(Pixel coordinate grounding data)
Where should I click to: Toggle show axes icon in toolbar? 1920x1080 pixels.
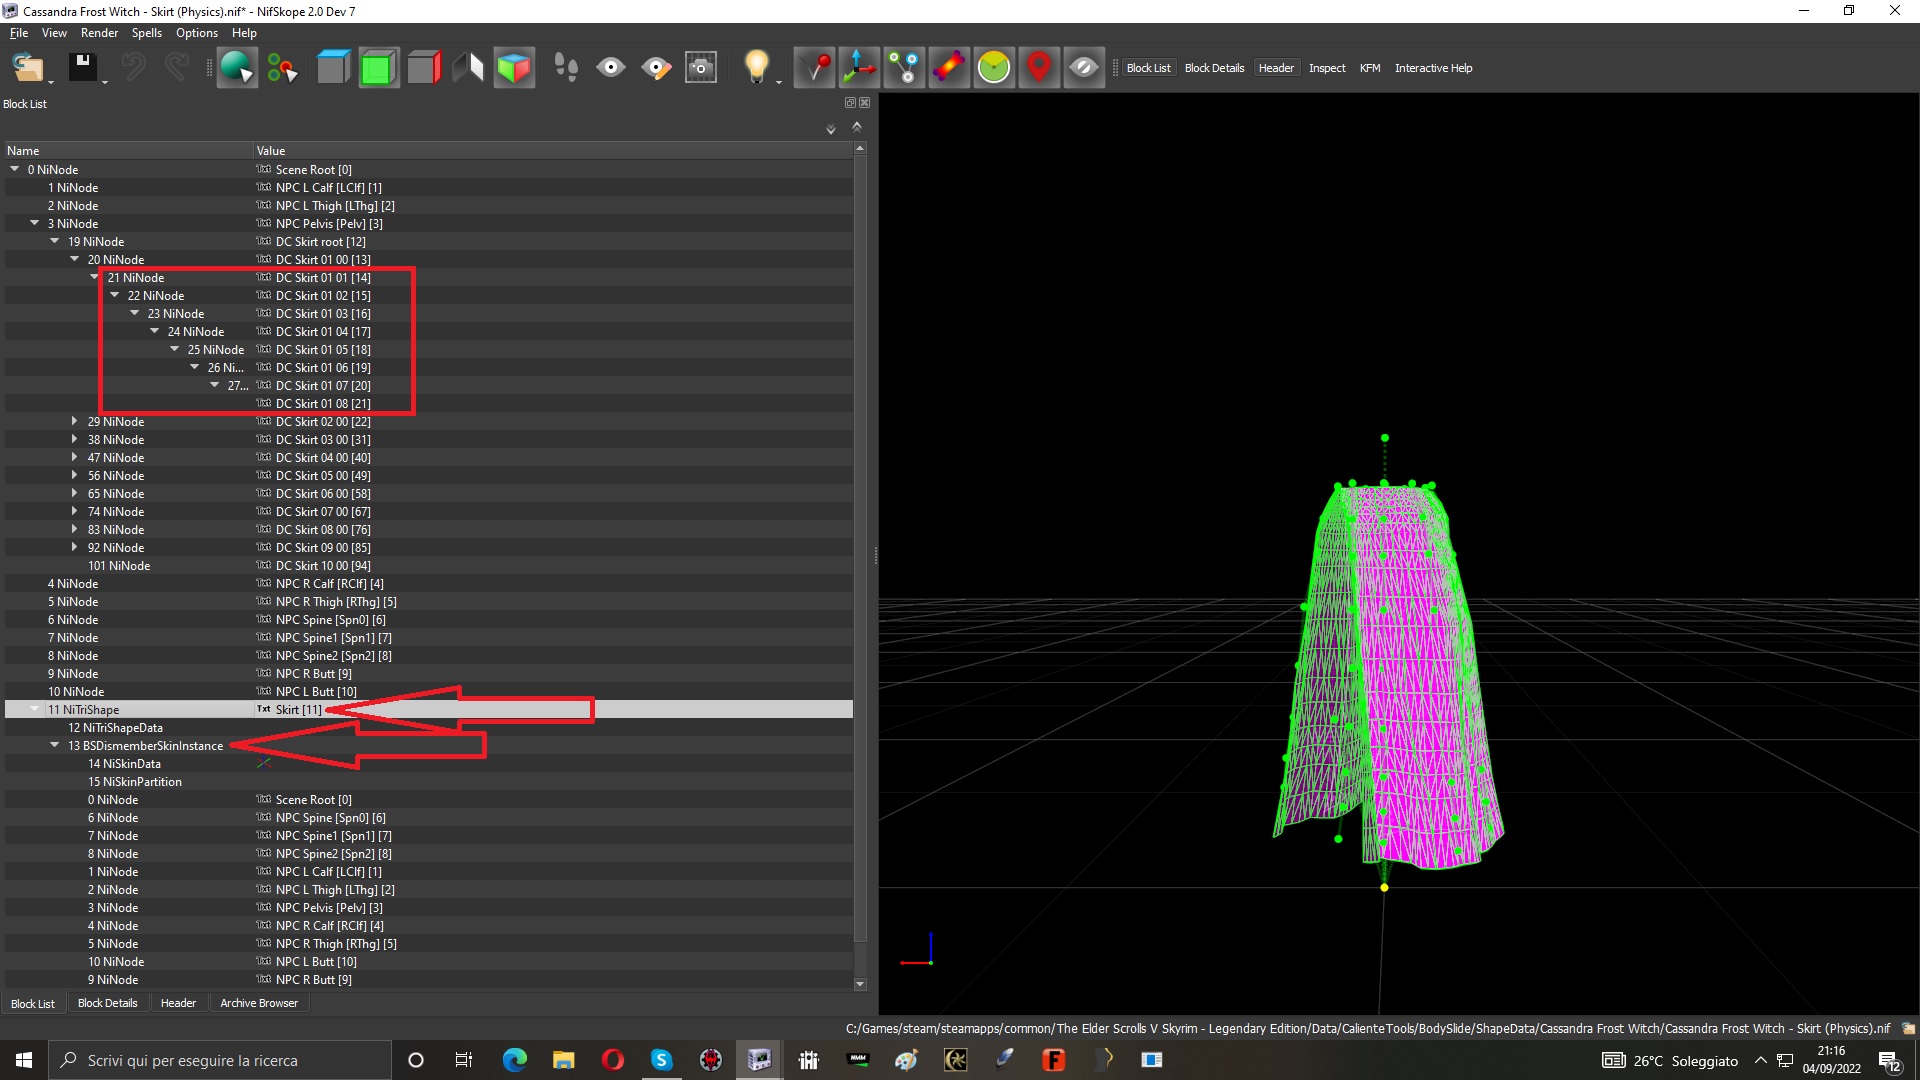tap(859, 67)
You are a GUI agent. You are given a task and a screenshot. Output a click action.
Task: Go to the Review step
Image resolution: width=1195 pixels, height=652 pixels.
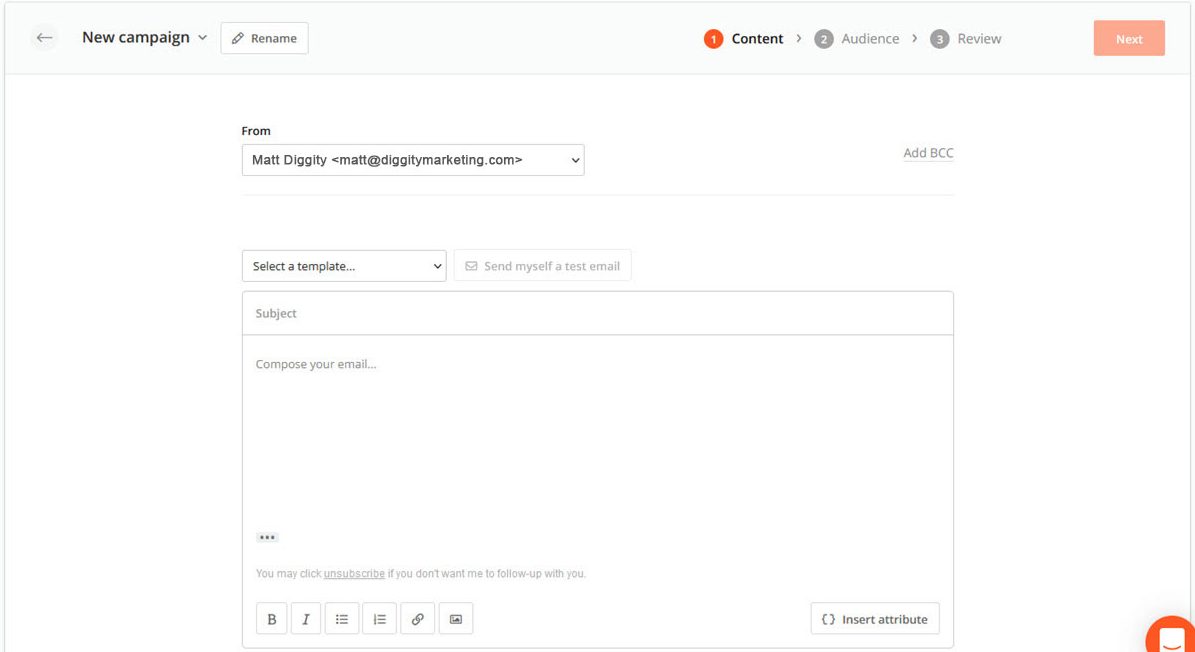pos(966,39)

EXERCISE DIRECTIONS
Each record above should be duplicated word for word, with no pictures included.

TASK OUTPUT
Where should I click to: Toggle show axes icon in toolbar? 1920x1080 pixels.
tap(859, 67)
You are a GUI agent. You are given a task and a screenshot. Output a click action.
Task: Go to the Review step
Image resolution: width=1195 pixels, height=652 pixels.
pos(966,39)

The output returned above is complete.